> [Source text]:
···

On Tue, Dec 22, 2009 at 07:49:24AM -0500, Tim Romano wrote:
> On 12/22/2009 5:31 AM, Sylvain Pointeau wrote:
> > It cannot be done in the application layer...
> >    
> You are wrong about that. I have written a full-text search application 
> to go against ancient Germanic texts where, for example, there were two 
> dozen ways to spell the word for modern English 'sister' --spelling had 
> not yet been regularized but reflected regional dialect pronunciations 
> and regional scriptorium conventions.  There is no way an ICU collation 
> could handle that crazy quilt and it had to be done in the application 
> layer.
> 
> It is done in the application layer  by *normalizing* the data on its 
> way into the database and then, of course, you must also normalize the 
> search terms as the user supplies them.  So, for example, if you are 
> importing a-umlaut you store 'ae' and if you are given a-umlaut as a 
> search term by the user, you search for 'ae'.  Normalization of 
> graphemes is analogous to Unicode decomposition of composite characters.

Indeed.

> However, if SQLite can flip an ICU German collation into Full 
> Normalization mode this could be done in the database.

···

> [Dataset content]:

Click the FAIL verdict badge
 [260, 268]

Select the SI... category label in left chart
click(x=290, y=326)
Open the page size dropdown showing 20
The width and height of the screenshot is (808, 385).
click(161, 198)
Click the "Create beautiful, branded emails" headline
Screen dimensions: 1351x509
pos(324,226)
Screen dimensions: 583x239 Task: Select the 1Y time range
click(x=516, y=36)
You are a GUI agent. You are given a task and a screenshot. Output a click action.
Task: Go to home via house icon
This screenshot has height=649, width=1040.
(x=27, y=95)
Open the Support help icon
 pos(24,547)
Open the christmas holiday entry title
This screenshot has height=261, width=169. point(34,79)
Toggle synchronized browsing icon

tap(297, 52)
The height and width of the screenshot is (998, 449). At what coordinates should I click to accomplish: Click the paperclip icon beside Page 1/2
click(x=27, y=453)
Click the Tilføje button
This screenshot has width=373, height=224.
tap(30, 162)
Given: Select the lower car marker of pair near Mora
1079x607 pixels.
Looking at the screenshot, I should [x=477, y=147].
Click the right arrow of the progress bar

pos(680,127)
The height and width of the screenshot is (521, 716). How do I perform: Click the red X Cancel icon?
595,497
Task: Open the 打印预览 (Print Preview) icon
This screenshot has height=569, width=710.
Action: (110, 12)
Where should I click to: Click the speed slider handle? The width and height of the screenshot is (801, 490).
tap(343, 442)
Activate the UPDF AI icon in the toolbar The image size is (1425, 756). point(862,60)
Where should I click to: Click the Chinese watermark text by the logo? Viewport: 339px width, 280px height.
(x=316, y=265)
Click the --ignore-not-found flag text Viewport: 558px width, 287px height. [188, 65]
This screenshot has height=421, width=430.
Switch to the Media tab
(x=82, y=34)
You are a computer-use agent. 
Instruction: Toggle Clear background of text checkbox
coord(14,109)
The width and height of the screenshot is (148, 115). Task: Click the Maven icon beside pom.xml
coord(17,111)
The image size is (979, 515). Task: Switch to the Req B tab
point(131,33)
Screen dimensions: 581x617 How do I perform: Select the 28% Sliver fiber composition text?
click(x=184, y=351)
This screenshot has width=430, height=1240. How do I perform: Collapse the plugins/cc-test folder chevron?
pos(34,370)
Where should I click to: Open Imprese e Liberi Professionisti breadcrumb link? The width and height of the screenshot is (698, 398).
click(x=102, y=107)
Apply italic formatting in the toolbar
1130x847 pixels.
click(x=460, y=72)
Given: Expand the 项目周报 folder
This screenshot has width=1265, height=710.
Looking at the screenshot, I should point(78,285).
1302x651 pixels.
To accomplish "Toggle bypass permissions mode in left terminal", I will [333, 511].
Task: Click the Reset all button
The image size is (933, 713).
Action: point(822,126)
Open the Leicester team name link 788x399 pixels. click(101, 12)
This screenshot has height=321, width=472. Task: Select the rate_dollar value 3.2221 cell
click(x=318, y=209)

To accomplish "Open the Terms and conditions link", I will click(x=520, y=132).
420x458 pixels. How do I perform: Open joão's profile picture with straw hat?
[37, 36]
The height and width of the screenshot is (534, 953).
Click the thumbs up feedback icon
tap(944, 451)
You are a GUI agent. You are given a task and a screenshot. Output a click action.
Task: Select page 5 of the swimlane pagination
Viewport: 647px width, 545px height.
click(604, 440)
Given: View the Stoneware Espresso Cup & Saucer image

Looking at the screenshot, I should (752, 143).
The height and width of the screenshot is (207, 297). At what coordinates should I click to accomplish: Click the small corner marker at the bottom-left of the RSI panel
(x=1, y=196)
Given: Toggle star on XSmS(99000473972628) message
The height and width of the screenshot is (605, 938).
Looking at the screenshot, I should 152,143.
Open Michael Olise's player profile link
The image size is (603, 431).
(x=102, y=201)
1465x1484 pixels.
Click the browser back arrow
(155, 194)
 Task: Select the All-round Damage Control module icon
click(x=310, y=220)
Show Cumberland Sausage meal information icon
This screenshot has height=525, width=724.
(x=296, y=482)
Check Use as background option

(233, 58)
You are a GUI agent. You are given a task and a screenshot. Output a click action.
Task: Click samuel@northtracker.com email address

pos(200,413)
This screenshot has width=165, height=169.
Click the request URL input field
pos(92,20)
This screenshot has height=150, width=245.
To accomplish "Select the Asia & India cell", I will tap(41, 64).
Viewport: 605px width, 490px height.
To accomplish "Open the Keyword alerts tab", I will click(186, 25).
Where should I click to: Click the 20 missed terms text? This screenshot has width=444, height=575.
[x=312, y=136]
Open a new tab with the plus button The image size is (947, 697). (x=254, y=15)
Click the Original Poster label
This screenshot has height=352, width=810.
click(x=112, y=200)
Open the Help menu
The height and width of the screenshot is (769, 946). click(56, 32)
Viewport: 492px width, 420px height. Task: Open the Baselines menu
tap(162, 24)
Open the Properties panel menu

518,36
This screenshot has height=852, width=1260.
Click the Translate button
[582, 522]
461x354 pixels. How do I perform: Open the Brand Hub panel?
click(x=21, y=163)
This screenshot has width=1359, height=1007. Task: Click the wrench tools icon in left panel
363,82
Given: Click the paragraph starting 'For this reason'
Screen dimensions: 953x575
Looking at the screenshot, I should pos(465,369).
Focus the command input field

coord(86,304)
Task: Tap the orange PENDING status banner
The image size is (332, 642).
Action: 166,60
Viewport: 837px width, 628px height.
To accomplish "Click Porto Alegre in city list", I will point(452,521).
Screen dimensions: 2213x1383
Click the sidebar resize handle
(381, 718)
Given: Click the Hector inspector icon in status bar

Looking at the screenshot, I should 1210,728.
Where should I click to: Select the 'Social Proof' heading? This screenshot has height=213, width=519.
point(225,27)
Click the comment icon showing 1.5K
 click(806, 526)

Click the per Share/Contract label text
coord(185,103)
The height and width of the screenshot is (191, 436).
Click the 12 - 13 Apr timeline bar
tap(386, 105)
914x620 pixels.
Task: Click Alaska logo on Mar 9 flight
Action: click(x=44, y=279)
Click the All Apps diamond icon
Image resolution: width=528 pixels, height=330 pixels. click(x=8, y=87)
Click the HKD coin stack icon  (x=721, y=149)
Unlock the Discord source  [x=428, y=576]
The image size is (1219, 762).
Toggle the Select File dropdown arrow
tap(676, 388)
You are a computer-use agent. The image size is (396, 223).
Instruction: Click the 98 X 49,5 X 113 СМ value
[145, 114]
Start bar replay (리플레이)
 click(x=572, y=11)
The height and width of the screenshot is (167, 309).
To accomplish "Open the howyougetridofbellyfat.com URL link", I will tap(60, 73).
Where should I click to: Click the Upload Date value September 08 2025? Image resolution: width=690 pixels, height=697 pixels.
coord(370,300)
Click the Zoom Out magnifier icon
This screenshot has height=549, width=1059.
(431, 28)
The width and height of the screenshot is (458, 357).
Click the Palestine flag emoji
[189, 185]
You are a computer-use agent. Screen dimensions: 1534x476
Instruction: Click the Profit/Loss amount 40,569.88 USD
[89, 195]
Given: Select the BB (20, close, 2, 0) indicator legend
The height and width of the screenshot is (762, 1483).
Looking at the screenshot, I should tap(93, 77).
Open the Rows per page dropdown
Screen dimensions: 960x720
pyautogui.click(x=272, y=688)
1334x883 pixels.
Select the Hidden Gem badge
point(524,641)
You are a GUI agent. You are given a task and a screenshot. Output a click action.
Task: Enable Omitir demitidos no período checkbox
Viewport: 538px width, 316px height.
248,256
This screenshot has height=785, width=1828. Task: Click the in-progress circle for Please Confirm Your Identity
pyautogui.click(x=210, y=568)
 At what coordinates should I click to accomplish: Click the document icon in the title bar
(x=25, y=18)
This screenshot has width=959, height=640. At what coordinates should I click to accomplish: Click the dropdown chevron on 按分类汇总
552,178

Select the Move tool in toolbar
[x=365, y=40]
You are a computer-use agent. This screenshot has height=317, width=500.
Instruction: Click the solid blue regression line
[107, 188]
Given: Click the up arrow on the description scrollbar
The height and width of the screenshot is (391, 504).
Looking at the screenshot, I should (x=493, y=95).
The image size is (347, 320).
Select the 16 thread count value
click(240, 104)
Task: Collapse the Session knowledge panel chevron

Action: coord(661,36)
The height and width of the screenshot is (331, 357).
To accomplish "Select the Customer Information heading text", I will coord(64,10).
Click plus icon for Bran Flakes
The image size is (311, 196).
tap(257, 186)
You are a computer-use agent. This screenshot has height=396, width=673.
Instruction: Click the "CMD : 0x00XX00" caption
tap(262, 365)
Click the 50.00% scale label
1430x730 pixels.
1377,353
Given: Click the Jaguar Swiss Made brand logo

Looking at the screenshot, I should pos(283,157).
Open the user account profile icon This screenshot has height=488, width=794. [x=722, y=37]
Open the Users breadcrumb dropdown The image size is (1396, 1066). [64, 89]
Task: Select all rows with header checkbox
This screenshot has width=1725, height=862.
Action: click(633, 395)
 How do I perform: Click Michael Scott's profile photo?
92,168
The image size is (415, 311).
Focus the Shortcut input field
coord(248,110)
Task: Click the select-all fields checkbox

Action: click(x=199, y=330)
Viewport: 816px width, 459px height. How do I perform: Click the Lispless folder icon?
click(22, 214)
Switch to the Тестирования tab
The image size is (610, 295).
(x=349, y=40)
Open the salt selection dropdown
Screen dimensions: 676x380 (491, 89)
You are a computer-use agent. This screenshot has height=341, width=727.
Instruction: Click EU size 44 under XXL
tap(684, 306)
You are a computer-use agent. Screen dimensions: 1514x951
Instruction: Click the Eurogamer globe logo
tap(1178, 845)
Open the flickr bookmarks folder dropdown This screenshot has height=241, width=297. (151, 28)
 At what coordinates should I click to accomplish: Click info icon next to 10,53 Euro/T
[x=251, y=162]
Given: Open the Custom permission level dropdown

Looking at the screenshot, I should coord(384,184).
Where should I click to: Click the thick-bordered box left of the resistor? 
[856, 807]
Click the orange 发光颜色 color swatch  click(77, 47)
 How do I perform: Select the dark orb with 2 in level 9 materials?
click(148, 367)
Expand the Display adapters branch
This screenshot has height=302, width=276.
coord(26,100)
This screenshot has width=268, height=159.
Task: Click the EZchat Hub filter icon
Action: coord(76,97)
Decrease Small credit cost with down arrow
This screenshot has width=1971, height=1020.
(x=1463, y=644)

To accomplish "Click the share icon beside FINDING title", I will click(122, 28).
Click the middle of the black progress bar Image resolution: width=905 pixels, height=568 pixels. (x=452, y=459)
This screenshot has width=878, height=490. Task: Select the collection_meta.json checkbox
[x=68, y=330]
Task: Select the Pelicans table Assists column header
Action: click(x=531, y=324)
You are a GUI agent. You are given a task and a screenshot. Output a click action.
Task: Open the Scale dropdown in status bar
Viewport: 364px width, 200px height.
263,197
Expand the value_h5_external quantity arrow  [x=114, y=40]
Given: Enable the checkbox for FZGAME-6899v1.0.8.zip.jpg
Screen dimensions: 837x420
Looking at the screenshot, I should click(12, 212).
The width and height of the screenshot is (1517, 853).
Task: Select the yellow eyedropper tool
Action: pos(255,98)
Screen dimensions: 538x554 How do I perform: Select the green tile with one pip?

···

Reproduce verbatim the passage of the mailing-list excerpt that begins at the words "On Tue, Dec" and stops after the words "the application layer...". Rely solely on the mailing-list excerpt.

On Tue, Dec 22, 2009 at 07:49:24AM -0500, Tim Romano wrote:
> On 12/22/2009 5:31 AM, Sylvain Pointeau wrote:
> > It cannot be done in the application layer...